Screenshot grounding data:
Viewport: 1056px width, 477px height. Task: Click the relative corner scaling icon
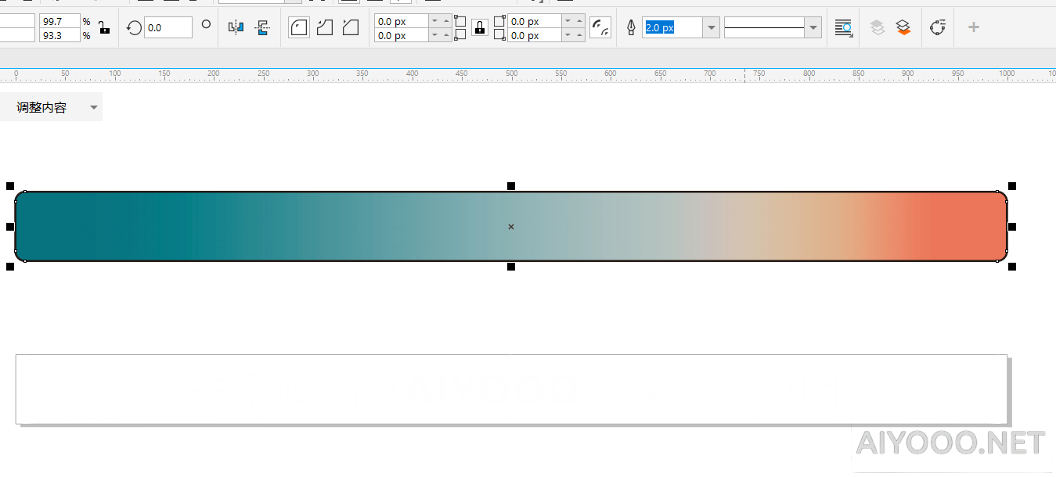[600, 27]
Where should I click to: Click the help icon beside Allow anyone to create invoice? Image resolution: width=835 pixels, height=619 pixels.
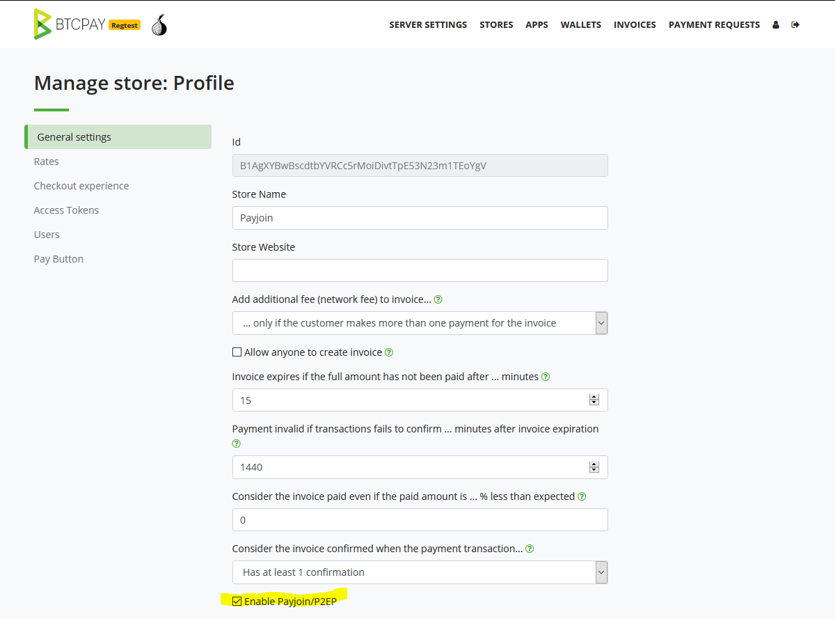(389, 352)
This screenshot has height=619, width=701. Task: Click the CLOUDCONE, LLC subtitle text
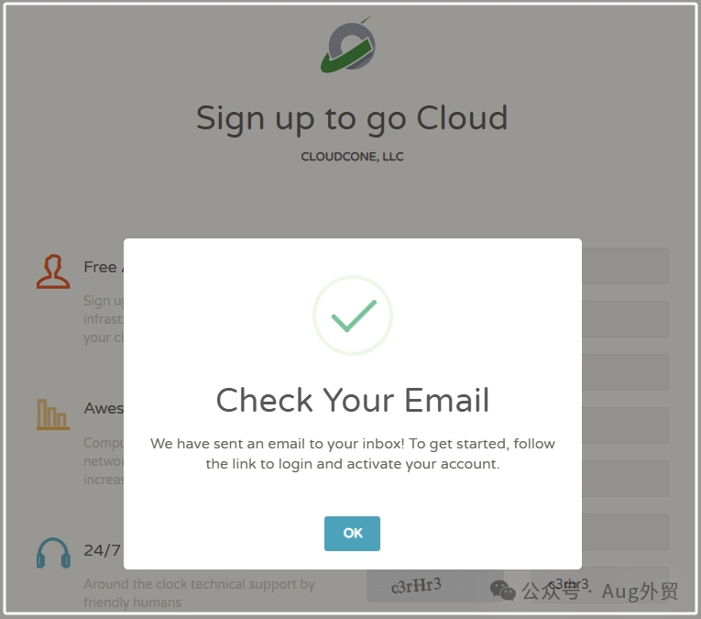(352, 157)
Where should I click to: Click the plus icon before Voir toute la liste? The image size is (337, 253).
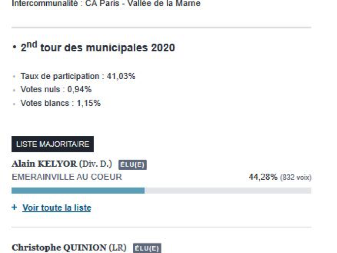(14, 208)
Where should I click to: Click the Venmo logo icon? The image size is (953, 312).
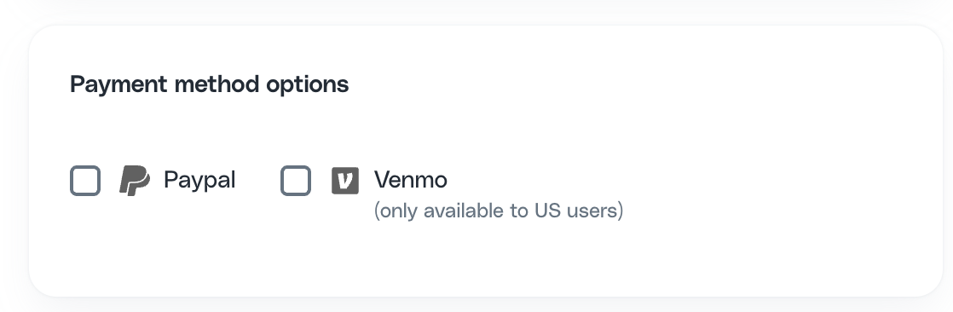(345, 181)
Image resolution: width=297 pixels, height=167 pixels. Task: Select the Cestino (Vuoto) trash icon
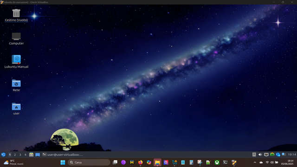[16, 15]
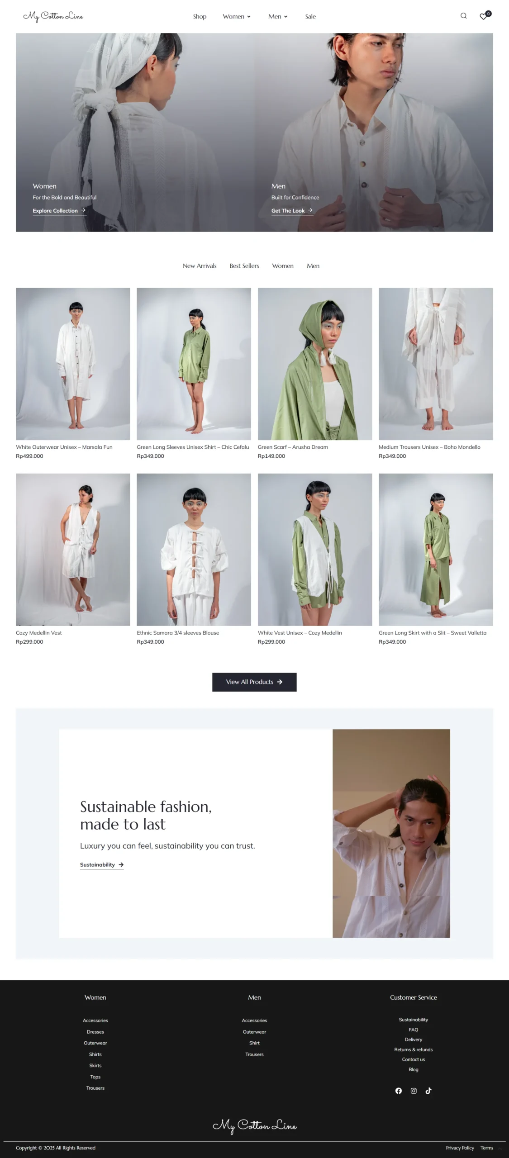Open the Returns & refunds footer link
Image resolution: width=509 pixels, height=1158 pixels.
(414, 1049)
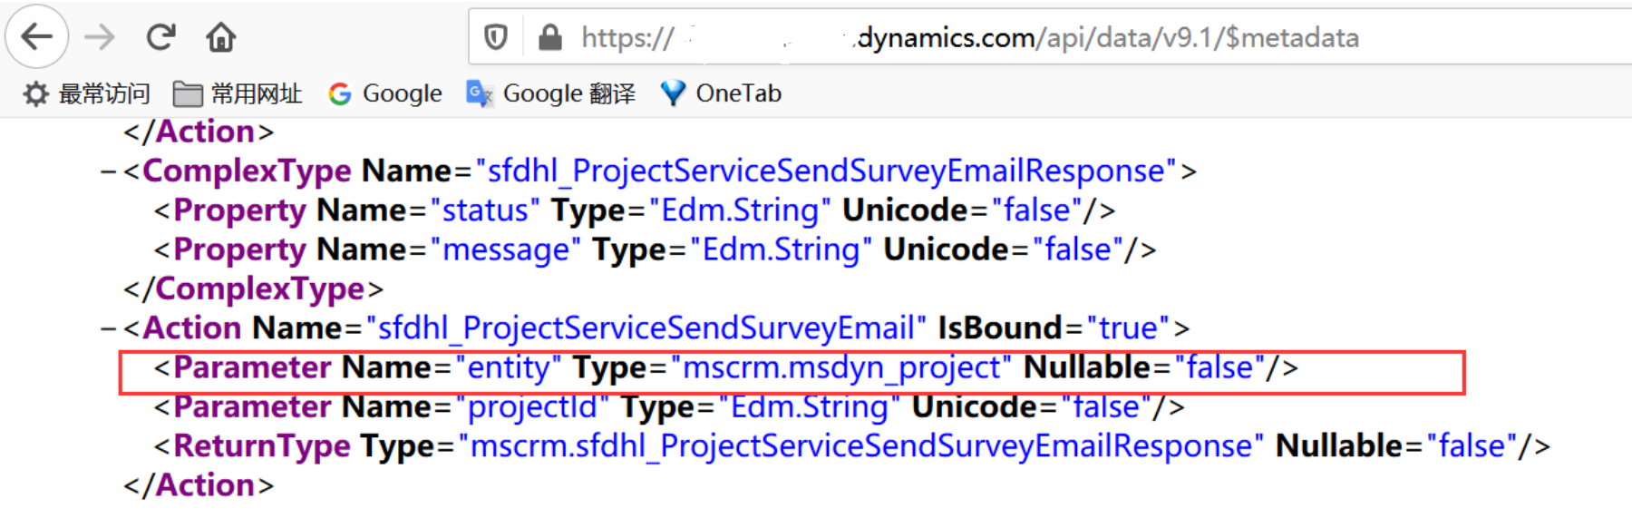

### Activity:
All of the records need to be reproduced exactly, with each picture omitted.

### Solved problem:
Viewport: 1056px width, 477px height. Task: Click the relative corner scaling icon
[600, 27]
Where should I click to: Click the help icon beside Allow anyone to create invoice? Image resolution: width=835 pixels, height=619 pixels.
(389, 352)
This screenshot has height=619, width=701. Task: Click the CLOUDCONE, LLC subtitle text
(352, 157)
Where should I click to: Click the plus icon before Voir toute la liste? The image size is (337, 253).
(14, 208)
Where should I click to: Click the Venmo logo icon? The image size is (953, 312).
(345, 181)
Image resolution: width=297 pixels, height=167 pixels. Task: Select the Cestino (Vuoto) trash icon
[16, 15]
Open the Returns & refunds footer link
Image resolution: width=509 pixels, height=1158 pixels.
(414, 1049)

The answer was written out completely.